## Begin

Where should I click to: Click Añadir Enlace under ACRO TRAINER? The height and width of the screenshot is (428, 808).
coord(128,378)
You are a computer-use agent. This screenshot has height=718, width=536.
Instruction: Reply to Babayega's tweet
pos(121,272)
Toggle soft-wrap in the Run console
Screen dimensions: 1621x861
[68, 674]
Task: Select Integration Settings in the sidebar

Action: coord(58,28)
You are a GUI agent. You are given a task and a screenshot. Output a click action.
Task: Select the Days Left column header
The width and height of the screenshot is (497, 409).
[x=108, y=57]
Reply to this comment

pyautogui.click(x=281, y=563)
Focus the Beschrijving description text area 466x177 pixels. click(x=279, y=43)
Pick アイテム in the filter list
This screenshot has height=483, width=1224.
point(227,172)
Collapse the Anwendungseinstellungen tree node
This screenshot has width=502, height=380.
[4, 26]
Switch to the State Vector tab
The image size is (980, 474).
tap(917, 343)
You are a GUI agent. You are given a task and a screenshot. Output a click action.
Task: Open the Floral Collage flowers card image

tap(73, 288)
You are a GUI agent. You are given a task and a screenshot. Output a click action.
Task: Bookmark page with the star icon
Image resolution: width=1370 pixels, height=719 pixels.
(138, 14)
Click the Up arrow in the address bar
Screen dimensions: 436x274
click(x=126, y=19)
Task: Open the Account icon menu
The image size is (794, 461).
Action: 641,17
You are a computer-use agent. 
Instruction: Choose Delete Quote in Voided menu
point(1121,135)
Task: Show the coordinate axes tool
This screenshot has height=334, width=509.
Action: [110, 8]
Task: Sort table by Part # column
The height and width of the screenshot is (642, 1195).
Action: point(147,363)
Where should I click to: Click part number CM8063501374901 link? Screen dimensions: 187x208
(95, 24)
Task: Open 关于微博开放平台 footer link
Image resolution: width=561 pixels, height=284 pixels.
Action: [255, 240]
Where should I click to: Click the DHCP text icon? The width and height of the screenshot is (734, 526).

## End

**Work instructions**.
Lay out every line of the records above as a Markdown table with the columns "Row" and "Line," numbering the rows in order and omitting the blank lines.

**Output of the task**.
| Row | Line |
|---|---|
| 1 | Where should I click to: Click Añadir Enlace under ACRO TRAINER? The height and width of the screenshot is (428, 808). |
| 2 | coord(128,378) |
| 3 | You are a computer-use agent. This screenshot has height=718, width=536. |
| 4 | Instruction: Reply to Babayega's tweet |
| 5 | pos(121,272) |
| 6 | Toggle soft-wrap in the Run console |
| 7 | Screen dimensions: 1621x861 |
| 8 | [68, 674] |
| 9 | Task: Select Integration Settings in the sidebar |
| 10 | Action: coord(58,28) |
| 11 | You are a GUI agent. You are given a task and a screenshot. Output a click action. |
| 12 | Task: Select the Days Left column header |
| 13 | The width and height of the screenshot is (497, 409). |
| 14 | [x=108, y=57] |
| 15 | Reply to this comment |
| 16 | pyautogui.click(x=281, y=563) |
| 17 | Focus the Beschrijving description text area 466x177 pixels. click(x=279, y=43) |
| 18 | Pick アイテム in the filter list |
| 19 | This screenshot has height=483, width=1224. |
| 20 | point(227,172) |
| 21 | Collapse the Anwendungseinstellungen tree node |
| 22 | This screenshot has width=502, height=380. |
| 23 | [4, 26] |
| 24 | Switch to the State Vector tab |
| 25 | The image size is (980, 474). |
| 26 | tap(917, 343) |
| 27 | You are a GUI agent. You are given a task and a screenshot. Output a click action. |
| 28 | Task: Open the Floral Collage flowers card image |
| 29 | tap(73, 288) |
| 30 | You are a GUI agent. You are given a task and a screenshot. Output a click action. |
| 31 | Task: Bookmark page with the star icon |
| 32 | Image resolution: width=1370 pixels, height=719 pixels. |
| 33 | (138, 14) |
| 34 | Click the Up arrow in the address bar |
| 35 | Screen dimensions: 436x274 |
| 36 | click(x=126, y=19) |
| 37 | Task: Open the Account icon menu |
| 38 | The image size is (794, 461). |
| 39 | Action: 641,17 |
| 40 | You are a computer-use agent.  |
| 41 | Instruction: Choose Delete Quote in Voided menu |
| 42 | point(1121,135) |
| 43 | Task: Show the coordinate axes tool |
| 44 | This screenshot has height=334, width=509. |
| 45 | Action: [110, 8] |
| 46 | Task: Sort table by Part # column |
| 47 | The height and width of the screenshot is (642, 1195). |
| 48 | Action: point(147,363) |
| 49 | Where should I click to: Click part number CM8063501374901 link? Screen dimensions: 187x208 |
| 50 | (95, 24) |
| 51 | Task: Open 关于微博开放平台 footer link |
| 52 | Image resolution: width=561 pixels, height=284 pixels. |
| 53 | Action: [255, 240] |
| 54 | Where should I click to: Click the DHCP text icon? The width and height of the screenshot is (734, 526). |